● Task input
--------
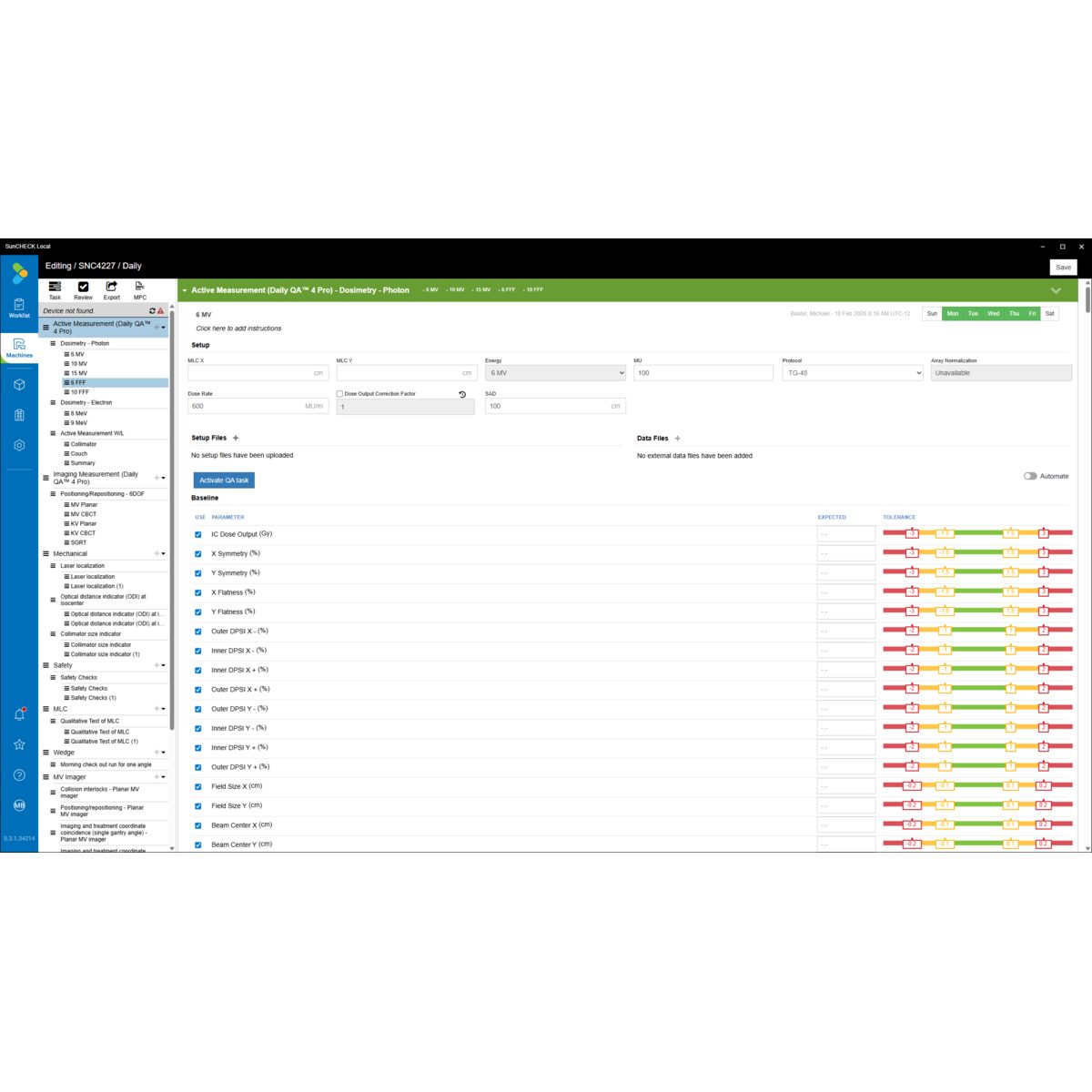This screenshot has height=1092, width=1092.
Task: Collapse the green header chevron
Action: (x=1056, y=290)
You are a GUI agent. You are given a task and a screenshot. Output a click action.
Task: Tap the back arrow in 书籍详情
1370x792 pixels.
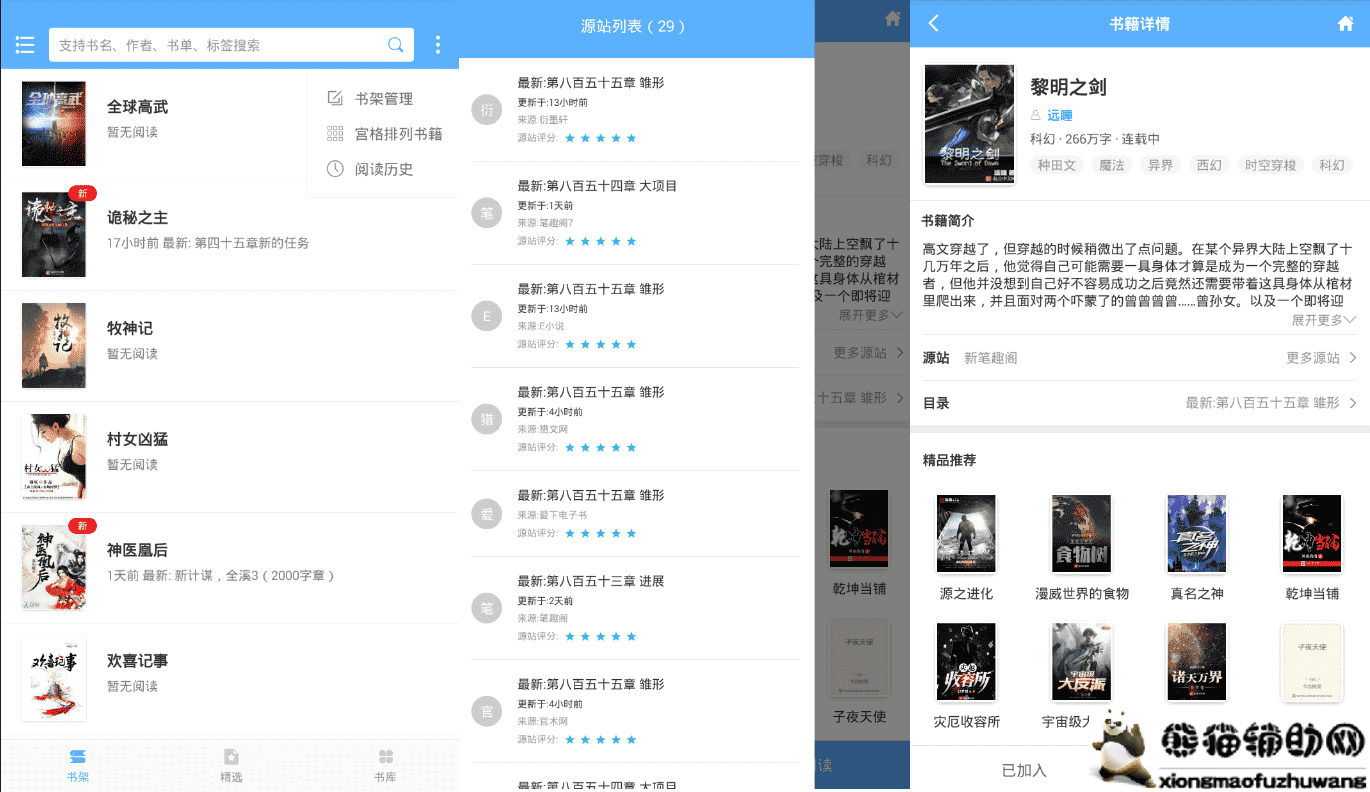click(934, 24)
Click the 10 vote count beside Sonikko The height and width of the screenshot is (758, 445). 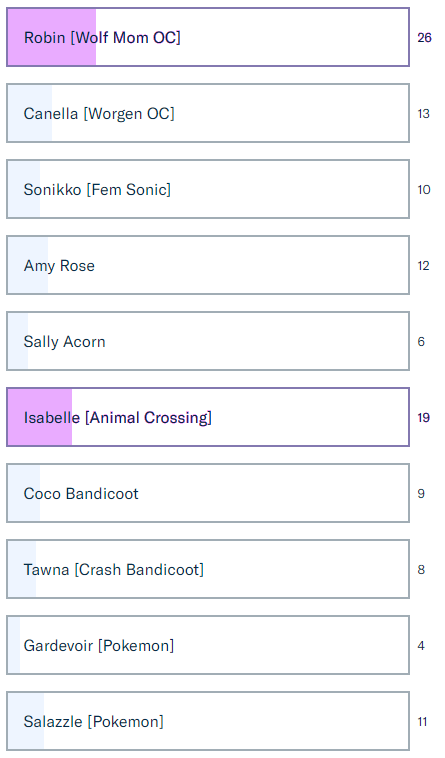[424, 190]
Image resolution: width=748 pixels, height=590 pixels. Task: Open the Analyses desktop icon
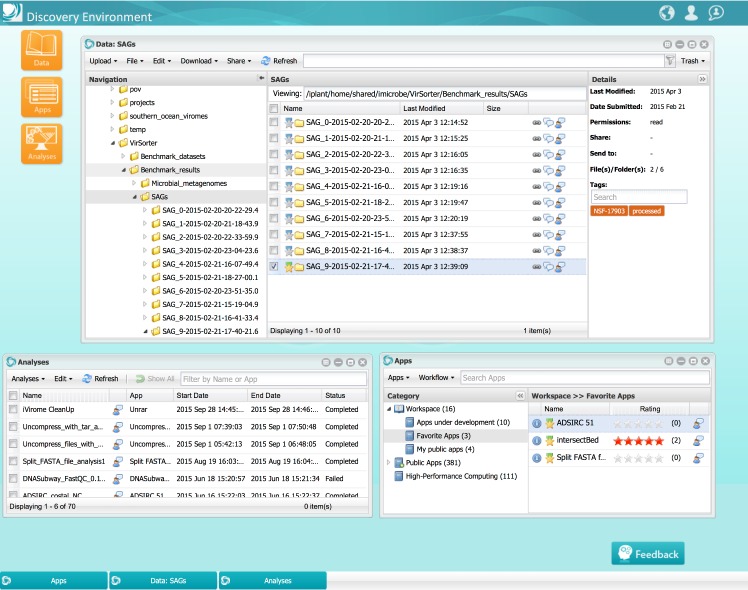(42, 143)
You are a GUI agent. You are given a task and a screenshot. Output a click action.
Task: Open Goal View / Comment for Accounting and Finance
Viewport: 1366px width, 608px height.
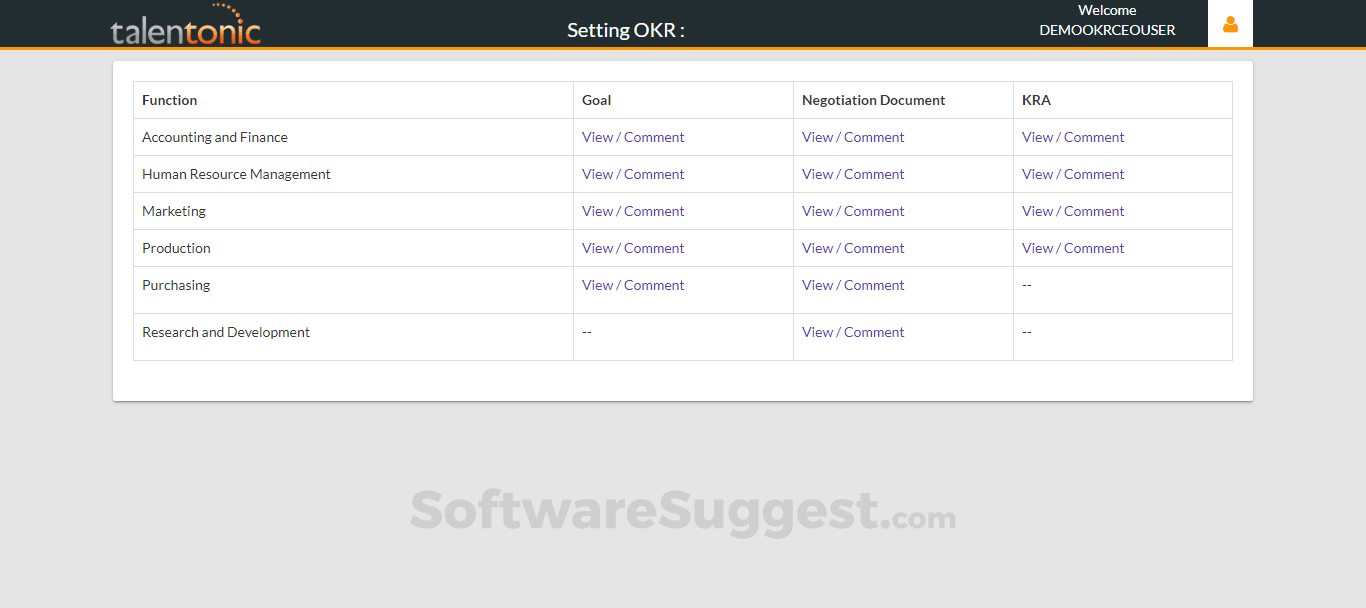click(633, 137)
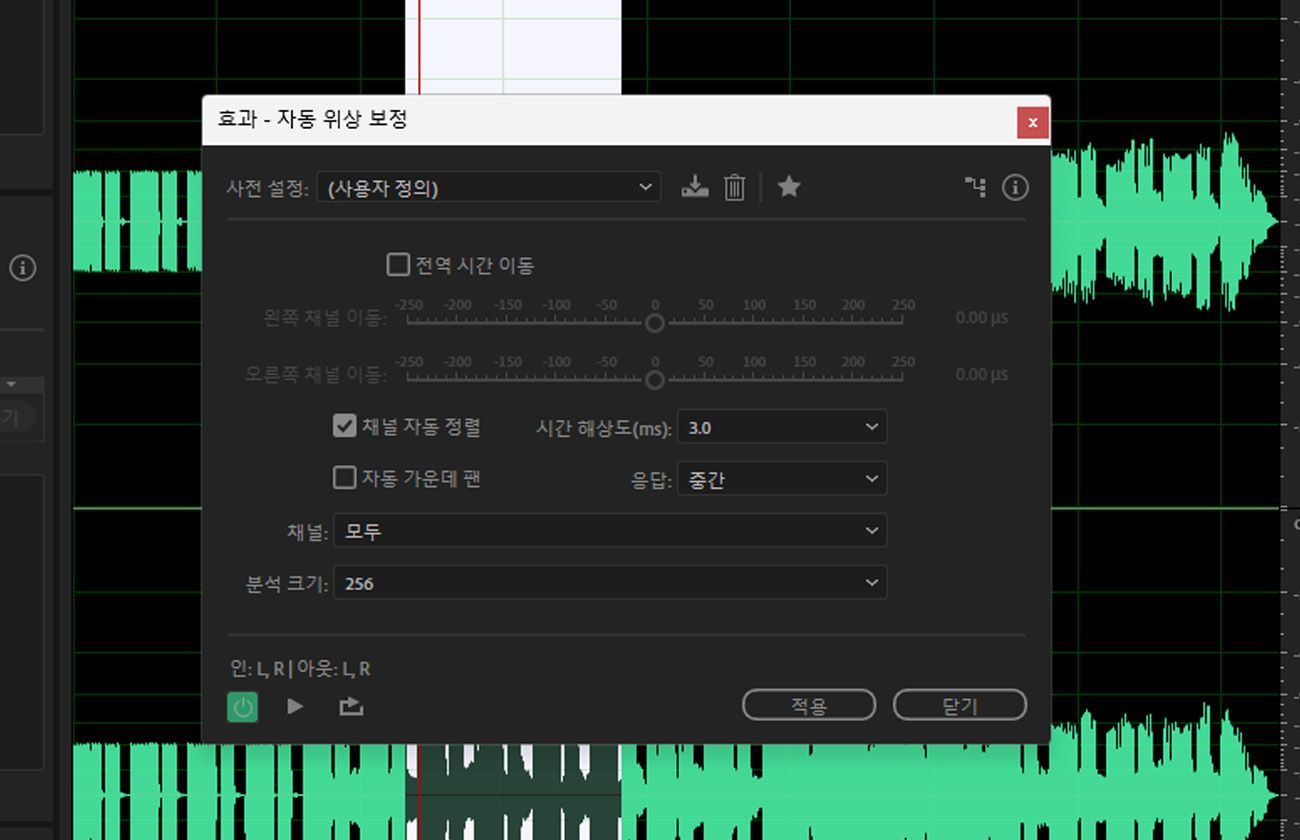Toggle loop playback for effect preview
This screenshot has height=840, width=1300.
point(351,705)
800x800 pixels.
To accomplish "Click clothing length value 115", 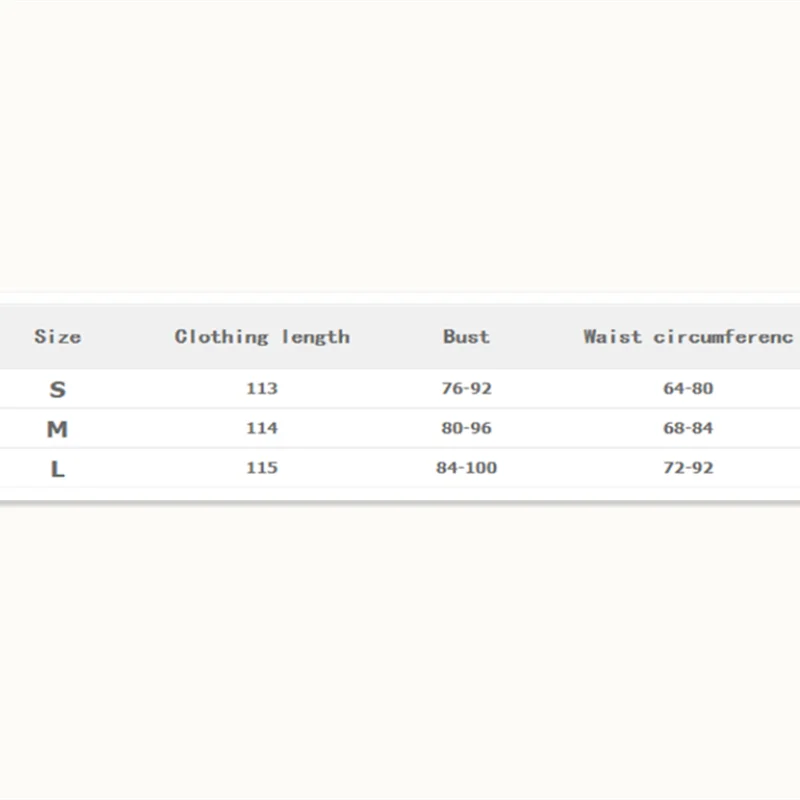I will click(262, 469).
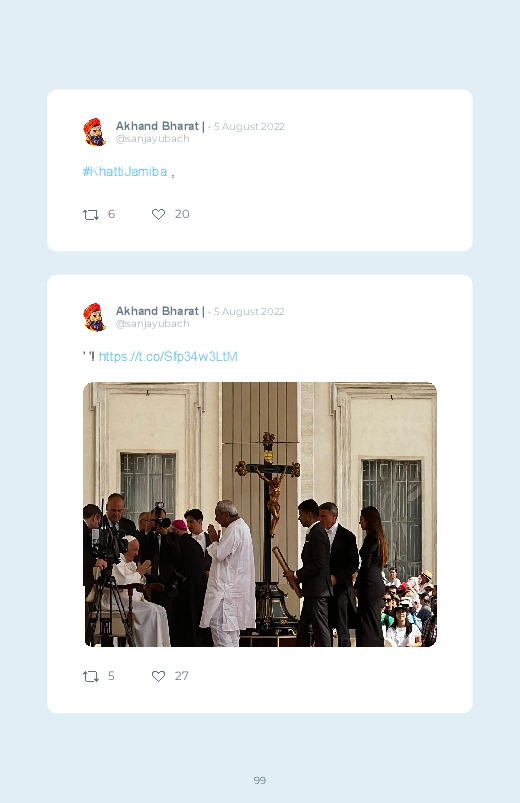520x803 pixels.
Task: Click the like count 27
Action: click(181, 676)
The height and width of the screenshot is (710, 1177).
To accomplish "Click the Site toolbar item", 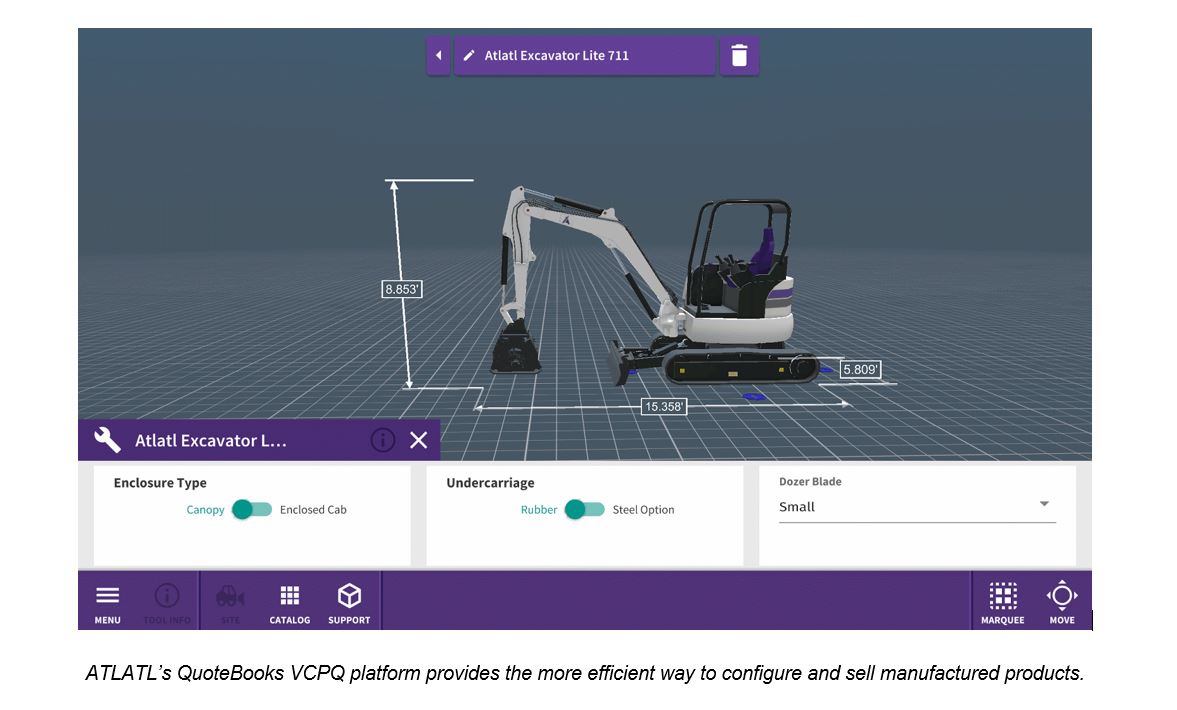I will click(230, 602).
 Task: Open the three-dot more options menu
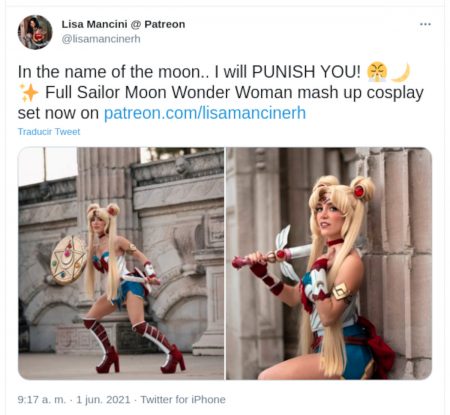point(425,24)
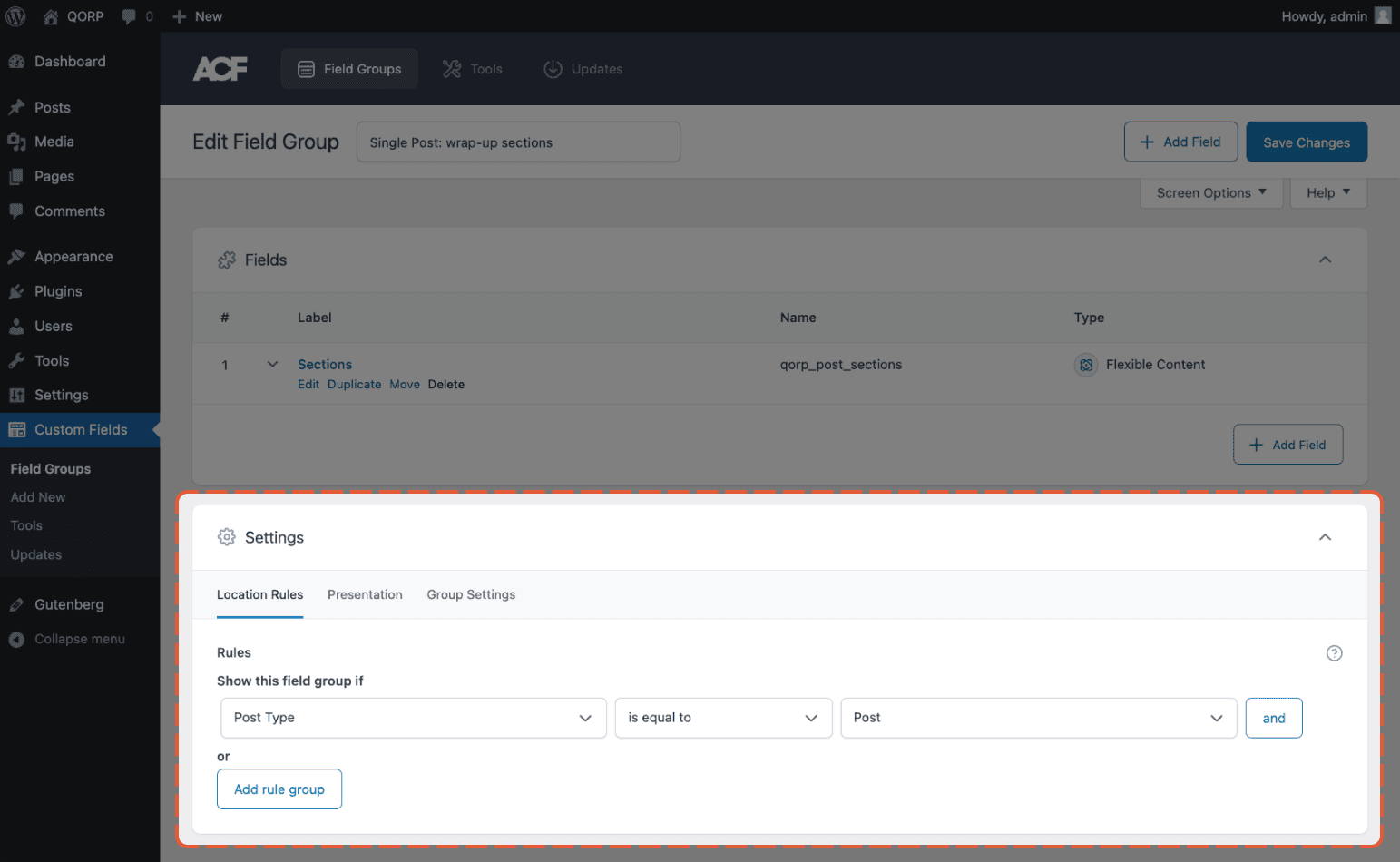The image size is (1400, 862).
Task: Click the gear icon on the Settings panel header
Action: [227, 536]
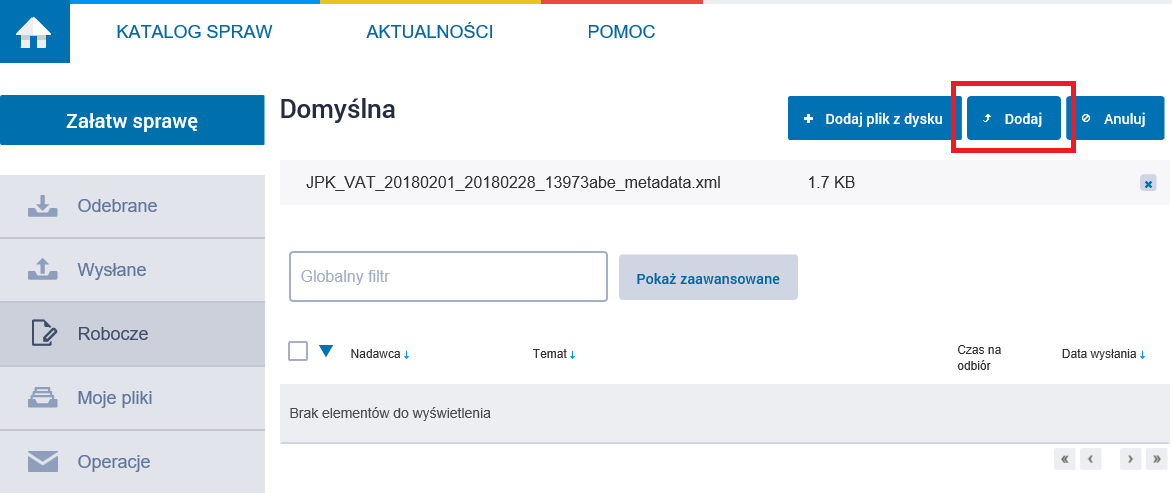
--------
● Aim of the task
The answer is the lines of the material above, from the one containing "Task: Open Goal" down to the one containing "800x800 pixels.", given exactly and without images.

● Solution
Task: Open Goal View / Comment for Accounting and Finance
Viewport: 1366px width, 608px height.
click(633, 137)
Toggle loop playback for effect preview
This screenshot has height=840, width=1300.
point(351,705)
800x800 pixels.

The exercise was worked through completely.